My father sold the house we grew up in a few years after my mom passed away. He just couldn’t handle the memories. While I can understand that, it also devastated me when he sold it because the memories in the house was what comforted me. I still drive past the house from time to time which now looks very different. A part of me will never understand why my dad sold it. I would love to have spent the night before my wedding there and have been able to have my son play in the backyard as I did. Life goes on but I will never get over it.

Lou on

Brooke Burke also mentioned those 4th of July Pampers in a recent blog.

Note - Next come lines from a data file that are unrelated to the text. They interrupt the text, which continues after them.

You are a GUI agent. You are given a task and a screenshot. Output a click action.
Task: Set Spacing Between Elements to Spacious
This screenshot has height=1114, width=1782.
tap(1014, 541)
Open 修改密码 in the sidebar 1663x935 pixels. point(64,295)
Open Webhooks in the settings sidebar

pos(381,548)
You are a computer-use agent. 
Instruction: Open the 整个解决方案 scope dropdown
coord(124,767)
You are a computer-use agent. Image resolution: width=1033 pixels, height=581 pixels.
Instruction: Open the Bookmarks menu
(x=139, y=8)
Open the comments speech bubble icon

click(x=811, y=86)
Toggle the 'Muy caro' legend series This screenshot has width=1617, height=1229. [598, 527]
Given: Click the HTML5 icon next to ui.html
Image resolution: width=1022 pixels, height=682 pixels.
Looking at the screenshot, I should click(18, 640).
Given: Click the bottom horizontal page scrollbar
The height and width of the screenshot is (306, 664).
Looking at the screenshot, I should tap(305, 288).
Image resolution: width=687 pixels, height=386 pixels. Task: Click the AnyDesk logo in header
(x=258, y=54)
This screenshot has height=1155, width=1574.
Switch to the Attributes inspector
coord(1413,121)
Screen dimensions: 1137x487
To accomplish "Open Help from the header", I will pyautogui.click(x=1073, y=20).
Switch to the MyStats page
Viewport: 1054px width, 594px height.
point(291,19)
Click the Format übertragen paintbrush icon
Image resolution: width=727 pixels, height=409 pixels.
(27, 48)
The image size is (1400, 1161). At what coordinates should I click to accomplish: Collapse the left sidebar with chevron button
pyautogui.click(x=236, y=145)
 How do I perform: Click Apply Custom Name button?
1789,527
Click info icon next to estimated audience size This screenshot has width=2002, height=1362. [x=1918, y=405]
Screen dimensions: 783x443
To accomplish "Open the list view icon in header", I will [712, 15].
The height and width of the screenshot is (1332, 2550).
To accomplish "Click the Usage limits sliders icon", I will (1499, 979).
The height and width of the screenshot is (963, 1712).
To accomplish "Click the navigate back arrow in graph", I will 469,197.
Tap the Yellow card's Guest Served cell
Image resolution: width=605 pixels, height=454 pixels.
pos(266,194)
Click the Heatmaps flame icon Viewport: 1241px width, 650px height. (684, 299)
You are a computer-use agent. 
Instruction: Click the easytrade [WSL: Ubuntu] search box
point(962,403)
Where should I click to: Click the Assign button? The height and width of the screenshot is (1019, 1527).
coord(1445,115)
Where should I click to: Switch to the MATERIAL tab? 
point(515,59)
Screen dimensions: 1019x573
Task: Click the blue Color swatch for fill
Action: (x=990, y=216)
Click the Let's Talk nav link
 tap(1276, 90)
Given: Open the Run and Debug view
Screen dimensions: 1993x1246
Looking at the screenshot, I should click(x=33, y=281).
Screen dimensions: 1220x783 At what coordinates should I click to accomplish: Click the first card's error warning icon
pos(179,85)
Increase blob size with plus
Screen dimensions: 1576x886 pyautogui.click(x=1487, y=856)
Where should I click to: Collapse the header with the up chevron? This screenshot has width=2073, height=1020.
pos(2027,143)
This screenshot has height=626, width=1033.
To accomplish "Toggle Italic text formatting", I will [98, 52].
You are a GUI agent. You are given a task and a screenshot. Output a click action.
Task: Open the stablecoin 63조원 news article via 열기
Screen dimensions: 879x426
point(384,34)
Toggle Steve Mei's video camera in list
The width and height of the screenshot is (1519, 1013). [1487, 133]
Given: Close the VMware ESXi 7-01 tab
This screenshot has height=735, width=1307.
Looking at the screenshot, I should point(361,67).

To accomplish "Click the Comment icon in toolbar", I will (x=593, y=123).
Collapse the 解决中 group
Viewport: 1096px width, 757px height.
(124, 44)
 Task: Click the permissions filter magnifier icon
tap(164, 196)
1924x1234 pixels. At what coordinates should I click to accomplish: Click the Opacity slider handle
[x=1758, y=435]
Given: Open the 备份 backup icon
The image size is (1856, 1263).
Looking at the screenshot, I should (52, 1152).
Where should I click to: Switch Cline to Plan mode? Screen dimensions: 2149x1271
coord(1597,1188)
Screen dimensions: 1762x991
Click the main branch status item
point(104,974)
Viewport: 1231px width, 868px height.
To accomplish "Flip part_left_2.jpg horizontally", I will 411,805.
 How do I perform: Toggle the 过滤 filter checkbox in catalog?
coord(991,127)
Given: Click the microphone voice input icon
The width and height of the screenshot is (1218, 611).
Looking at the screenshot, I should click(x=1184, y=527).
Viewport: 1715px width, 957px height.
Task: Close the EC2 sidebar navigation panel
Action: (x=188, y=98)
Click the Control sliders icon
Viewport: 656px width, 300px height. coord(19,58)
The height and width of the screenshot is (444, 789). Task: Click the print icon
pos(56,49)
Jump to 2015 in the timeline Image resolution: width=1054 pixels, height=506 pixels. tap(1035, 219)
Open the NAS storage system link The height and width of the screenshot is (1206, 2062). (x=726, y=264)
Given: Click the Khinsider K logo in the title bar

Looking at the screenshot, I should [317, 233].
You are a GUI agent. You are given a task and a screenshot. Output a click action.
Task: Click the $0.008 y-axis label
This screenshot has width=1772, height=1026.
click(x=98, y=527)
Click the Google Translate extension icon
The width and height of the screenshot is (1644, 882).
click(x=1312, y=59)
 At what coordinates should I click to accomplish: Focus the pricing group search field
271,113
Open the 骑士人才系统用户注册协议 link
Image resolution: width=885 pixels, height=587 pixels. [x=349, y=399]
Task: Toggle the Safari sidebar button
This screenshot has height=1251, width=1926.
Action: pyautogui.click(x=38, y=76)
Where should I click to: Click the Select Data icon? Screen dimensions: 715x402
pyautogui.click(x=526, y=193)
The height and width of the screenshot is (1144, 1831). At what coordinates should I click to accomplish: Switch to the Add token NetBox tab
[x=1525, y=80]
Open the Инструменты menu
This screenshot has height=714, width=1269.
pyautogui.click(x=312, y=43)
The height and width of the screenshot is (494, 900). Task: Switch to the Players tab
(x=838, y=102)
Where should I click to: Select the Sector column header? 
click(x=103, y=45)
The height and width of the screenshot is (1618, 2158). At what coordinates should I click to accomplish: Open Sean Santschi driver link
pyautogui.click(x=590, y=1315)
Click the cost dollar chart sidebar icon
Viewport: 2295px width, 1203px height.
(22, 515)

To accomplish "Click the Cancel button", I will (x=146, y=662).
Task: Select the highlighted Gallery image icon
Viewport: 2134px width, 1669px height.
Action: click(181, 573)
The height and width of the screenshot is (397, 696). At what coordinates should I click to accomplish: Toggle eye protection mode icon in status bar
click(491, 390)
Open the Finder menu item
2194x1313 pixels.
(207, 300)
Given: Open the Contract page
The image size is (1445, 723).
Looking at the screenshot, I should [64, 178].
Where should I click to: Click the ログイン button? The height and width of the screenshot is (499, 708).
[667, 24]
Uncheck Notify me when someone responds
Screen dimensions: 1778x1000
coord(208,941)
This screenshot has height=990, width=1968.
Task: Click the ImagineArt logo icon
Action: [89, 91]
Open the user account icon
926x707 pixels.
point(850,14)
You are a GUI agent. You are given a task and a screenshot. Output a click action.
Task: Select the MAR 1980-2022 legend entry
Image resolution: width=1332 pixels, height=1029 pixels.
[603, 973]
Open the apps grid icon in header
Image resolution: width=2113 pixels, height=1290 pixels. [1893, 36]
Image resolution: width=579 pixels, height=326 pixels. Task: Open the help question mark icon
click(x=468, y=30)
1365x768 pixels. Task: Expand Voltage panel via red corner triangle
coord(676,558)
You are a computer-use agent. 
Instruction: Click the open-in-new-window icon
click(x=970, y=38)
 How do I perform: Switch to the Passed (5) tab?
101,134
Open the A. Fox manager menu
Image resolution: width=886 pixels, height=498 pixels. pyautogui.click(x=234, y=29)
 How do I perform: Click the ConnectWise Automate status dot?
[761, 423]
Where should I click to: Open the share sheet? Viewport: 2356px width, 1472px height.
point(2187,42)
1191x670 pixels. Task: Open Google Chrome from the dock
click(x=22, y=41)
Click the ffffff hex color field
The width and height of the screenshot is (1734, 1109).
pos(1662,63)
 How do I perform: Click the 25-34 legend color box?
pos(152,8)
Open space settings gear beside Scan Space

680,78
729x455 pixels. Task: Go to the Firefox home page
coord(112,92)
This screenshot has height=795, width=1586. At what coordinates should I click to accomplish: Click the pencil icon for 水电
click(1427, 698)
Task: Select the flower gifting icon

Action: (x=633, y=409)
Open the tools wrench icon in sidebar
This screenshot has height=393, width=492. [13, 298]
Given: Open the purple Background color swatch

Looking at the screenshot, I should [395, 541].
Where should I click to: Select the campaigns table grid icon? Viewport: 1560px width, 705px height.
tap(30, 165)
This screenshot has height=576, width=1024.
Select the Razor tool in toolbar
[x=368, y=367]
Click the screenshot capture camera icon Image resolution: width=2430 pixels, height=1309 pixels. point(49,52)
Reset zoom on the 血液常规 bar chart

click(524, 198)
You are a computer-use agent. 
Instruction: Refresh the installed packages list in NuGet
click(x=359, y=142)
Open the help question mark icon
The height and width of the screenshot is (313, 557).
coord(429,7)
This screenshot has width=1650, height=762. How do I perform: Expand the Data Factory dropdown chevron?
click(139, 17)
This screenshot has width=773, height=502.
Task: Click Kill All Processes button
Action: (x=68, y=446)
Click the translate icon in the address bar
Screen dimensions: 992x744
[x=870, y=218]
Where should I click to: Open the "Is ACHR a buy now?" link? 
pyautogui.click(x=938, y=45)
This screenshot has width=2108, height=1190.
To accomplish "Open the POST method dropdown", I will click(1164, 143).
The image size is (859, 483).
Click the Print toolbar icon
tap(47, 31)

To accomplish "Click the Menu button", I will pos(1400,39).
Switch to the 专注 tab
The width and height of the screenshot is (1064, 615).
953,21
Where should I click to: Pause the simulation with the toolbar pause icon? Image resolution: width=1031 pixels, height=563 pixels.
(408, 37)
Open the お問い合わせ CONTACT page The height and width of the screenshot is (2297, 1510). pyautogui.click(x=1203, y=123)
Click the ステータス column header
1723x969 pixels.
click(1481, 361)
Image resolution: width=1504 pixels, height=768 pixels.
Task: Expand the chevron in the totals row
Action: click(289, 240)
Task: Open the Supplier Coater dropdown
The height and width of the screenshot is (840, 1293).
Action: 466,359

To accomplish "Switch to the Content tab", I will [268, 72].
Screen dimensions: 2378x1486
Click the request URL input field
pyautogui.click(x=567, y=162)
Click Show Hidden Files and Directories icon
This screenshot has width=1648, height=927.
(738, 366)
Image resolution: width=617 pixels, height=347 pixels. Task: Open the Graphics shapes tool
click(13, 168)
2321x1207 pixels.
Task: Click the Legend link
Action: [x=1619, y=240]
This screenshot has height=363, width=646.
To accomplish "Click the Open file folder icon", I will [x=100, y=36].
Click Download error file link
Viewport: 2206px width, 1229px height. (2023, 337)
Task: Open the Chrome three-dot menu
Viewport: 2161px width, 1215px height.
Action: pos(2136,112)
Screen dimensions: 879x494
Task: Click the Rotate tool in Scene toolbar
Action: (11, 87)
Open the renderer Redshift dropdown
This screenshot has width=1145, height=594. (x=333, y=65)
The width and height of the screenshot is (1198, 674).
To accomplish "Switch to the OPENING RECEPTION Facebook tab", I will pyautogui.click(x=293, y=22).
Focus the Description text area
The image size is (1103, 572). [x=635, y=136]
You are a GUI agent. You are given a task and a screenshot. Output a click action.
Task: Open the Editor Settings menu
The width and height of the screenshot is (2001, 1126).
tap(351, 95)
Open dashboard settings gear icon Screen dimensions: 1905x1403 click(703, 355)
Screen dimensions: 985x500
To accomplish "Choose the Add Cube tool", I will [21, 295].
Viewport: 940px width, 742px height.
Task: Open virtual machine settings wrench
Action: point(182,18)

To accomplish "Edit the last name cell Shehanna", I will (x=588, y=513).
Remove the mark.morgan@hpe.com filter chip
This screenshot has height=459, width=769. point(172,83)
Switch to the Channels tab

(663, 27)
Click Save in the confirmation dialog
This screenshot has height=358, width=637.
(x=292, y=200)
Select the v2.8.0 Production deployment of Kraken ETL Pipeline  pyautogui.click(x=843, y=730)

That aside, readers could always post a link to your blog/Facebook with photos to share of your childhood house. I still live in mine, so nothing to add there. :)

Leslie on

The product placement plugs are so tacky.

Jackie on

I wish I hadn’t read the comment section because it ruined what I found to be a sentimental blog post by pointing out the “plug” for diapers.

SaraM on

I agree, Jackie. I wish I hadn’t read it either. I don’t mind the plug (because, really, until I read the end note, I couldn’t tell it was a plug) and I don’t mind the donation Pampers made to the March of Dimes. But it was a real downer to read that they paid a “stipend to Ms. Rohm” and she accepted it. I loved this blog entry and it made me think of my childhood home and the memories I have of it. But why couldn’t she have just mentioned the diapers without all of the hoopla? Now it’s just kind of an “Eh, that’s nice” blog entry.

lovethisfam on

yea, it doesn’t bother me that she had the plug but the way it was wrote was like she just happened to see the pampers -not “Hey guys, If I mention these they will make a donation” type thingy…kind of ruined the post for me…Is this new? I don’t recall seeing other posts with that attached when a product is mentioned.

Mom from IL on

My daughter is extremely connected to our home which she lived in for most of her life. We moved here when she was 10yrs old & her Dad & I are planning to move out of this area. I even put several photos in an album for her to keep. One of the big snowstorm we had a few yrs ago! A pic of our new patio door w the colorful trees of fall in the backgound. These photos meant alot to her & her fiance. But the good part is she asked her Dad & myself if she could rent our house. She is starting a family & will have 4 step-children visting sometimes, plus 2 dogs!

I know you get the point Elisabeth, our house meant alot to her & she’s taking the opportunity to still live in it! Her fiance’s parents also live in this town, so it’s really amazing how it’s all worked out! A painful divorce & unfortunate home foreclosure for her turned around & we all are thrilled for all the wonderful new experiences awaiting our entire family!